She was such a curious mixture, pre-eminently womanly, tender, sympathetic, and, at the same time, tainted unmistakably with pronounced worldliness. Much as he had studied her, he felt quite unequal to gauging her character.

Once he had heard some woman declare that Camilla was "insincere." He had felt a wholly unreasonable amount of anger against that woman. And yet he was quite unprepared to defend her this morning against such an accusation.

He had suffered, really suffered, when he had seen her with Broxbourne.
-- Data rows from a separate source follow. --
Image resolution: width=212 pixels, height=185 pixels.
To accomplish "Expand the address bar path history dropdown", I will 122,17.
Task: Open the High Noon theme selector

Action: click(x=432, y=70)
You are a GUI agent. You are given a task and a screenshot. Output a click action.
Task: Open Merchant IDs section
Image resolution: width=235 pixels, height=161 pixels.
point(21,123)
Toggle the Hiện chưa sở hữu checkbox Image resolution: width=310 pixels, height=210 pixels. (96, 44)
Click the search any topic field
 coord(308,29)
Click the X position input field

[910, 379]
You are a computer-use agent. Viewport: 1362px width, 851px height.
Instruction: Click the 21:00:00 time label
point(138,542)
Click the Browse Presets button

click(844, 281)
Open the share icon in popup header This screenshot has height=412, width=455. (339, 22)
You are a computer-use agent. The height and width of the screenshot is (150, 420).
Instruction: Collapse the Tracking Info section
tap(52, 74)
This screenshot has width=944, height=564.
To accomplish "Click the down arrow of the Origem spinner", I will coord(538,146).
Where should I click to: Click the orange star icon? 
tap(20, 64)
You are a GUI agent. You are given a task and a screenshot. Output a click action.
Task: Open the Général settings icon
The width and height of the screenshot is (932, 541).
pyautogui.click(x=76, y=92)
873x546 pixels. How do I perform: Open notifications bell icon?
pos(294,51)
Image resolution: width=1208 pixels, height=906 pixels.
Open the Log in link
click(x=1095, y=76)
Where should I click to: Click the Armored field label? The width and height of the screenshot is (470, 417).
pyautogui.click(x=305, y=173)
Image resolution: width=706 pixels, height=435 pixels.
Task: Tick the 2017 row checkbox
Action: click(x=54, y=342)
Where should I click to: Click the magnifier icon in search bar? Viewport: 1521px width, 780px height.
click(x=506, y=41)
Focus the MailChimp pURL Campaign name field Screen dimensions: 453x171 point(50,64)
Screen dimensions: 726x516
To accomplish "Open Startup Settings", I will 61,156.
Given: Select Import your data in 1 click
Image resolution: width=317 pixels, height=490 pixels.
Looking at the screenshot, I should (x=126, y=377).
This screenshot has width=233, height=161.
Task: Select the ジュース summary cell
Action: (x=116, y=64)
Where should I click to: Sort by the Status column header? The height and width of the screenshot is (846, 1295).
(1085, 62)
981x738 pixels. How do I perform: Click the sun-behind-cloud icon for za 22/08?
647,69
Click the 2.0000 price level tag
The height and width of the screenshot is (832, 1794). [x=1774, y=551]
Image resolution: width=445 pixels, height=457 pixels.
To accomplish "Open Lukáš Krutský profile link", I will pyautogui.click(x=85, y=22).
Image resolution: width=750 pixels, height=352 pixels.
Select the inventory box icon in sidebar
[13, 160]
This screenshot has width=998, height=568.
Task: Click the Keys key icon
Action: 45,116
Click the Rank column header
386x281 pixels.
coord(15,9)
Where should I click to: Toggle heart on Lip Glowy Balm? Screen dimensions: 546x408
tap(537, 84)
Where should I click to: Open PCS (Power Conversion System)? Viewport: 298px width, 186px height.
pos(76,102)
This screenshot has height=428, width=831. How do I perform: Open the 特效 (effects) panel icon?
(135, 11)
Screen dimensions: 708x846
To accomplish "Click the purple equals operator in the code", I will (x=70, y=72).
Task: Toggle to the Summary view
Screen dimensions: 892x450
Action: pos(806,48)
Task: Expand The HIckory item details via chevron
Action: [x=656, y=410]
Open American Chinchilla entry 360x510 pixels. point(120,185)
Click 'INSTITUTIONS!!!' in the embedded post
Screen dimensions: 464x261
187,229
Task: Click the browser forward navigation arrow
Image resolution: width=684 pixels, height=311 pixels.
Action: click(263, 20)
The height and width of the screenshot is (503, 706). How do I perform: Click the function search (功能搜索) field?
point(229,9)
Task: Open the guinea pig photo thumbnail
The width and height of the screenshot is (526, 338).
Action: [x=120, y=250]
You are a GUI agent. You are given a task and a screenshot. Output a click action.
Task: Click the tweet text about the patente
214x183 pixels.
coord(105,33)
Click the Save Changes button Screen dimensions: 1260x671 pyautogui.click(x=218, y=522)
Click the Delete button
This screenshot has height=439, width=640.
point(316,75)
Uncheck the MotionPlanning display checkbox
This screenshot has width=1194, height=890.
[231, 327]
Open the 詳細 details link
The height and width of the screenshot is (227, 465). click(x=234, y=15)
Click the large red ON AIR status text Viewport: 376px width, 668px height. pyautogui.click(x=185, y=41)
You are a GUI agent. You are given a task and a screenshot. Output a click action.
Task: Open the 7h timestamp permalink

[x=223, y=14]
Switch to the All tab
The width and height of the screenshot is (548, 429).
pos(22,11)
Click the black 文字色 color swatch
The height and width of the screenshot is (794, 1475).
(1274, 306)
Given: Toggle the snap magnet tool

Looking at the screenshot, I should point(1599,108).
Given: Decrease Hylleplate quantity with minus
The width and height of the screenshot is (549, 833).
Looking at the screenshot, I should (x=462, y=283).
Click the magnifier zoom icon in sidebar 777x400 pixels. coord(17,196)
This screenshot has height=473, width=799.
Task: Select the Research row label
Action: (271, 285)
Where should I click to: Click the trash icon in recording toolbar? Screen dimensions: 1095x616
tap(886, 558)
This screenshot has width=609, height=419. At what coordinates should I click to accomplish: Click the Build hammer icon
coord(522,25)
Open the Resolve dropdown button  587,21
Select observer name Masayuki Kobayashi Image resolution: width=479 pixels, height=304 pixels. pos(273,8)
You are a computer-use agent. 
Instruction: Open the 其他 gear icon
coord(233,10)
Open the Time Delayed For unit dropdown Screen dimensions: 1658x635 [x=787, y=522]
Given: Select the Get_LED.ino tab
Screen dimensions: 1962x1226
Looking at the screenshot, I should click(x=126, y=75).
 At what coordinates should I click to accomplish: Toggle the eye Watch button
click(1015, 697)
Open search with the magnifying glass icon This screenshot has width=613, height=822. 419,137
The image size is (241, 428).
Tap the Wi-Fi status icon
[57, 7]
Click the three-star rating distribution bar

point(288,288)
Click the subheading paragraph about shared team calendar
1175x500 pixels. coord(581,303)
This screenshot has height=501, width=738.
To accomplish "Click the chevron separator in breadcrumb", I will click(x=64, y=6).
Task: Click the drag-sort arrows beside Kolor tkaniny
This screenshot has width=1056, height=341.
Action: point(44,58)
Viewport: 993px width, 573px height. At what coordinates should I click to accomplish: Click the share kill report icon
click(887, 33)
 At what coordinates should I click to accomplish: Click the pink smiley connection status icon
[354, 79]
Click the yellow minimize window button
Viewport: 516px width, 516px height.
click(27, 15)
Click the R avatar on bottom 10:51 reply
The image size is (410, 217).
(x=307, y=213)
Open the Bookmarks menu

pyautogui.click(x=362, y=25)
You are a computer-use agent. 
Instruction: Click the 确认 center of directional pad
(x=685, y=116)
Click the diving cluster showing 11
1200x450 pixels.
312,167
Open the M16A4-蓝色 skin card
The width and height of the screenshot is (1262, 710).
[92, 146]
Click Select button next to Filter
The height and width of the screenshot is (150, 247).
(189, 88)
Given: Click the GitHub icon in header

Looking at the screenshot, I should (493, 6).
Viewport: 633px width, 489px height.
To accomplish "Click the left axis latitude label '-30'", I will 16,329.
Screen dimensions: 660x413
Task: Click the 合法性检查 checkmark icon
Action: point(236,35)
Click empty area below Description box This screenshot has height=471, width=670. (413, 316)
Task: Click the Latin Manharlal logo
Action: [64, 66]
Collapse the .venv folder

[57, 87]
It was inconceivable to him that a woman so delicately fashioned as she mentally (though not supremely intelligent, her mind had a tendency to poetry and charm evinced unconsciously a score of times) could find pleasure in the society of this young man with his rough voice, his sporting look, his peculiar manners. Nevertheless, she had laughed and sparkled and met Sir Samuel with all the ease and intimacy of a comrade.

"It is because she is alone, because she has no one to lead her," he said to himself as he sat in the train whirling to town. But ponder as he might, he could offer to himself nothing convincing or satisfying where Camilla Lancing was concerned. All he knew was that no matter how his mind might busy itself with other thoughts, it always circled back to Camilla in some fashion or other.

As he drew nearer to the smoke and the fog of the great city he closed his eyes and dreamed of the day before—of that wide expanse of restless, sun-kissed sea, with the sky fading in the distance into a glorious sweep of gold and purple and grey.

In his imagination he could hear again the break of the waves on the wet beach mingling with the musical hum of the car, and he could feel once again that sense of delight, almost of possessive delight, as he had looked back ever and anon and had met the smile of Camilla's sweet eyes and pensive lips.

She seemed to be cut away from him altogether by this darkness and heavy atmosphere.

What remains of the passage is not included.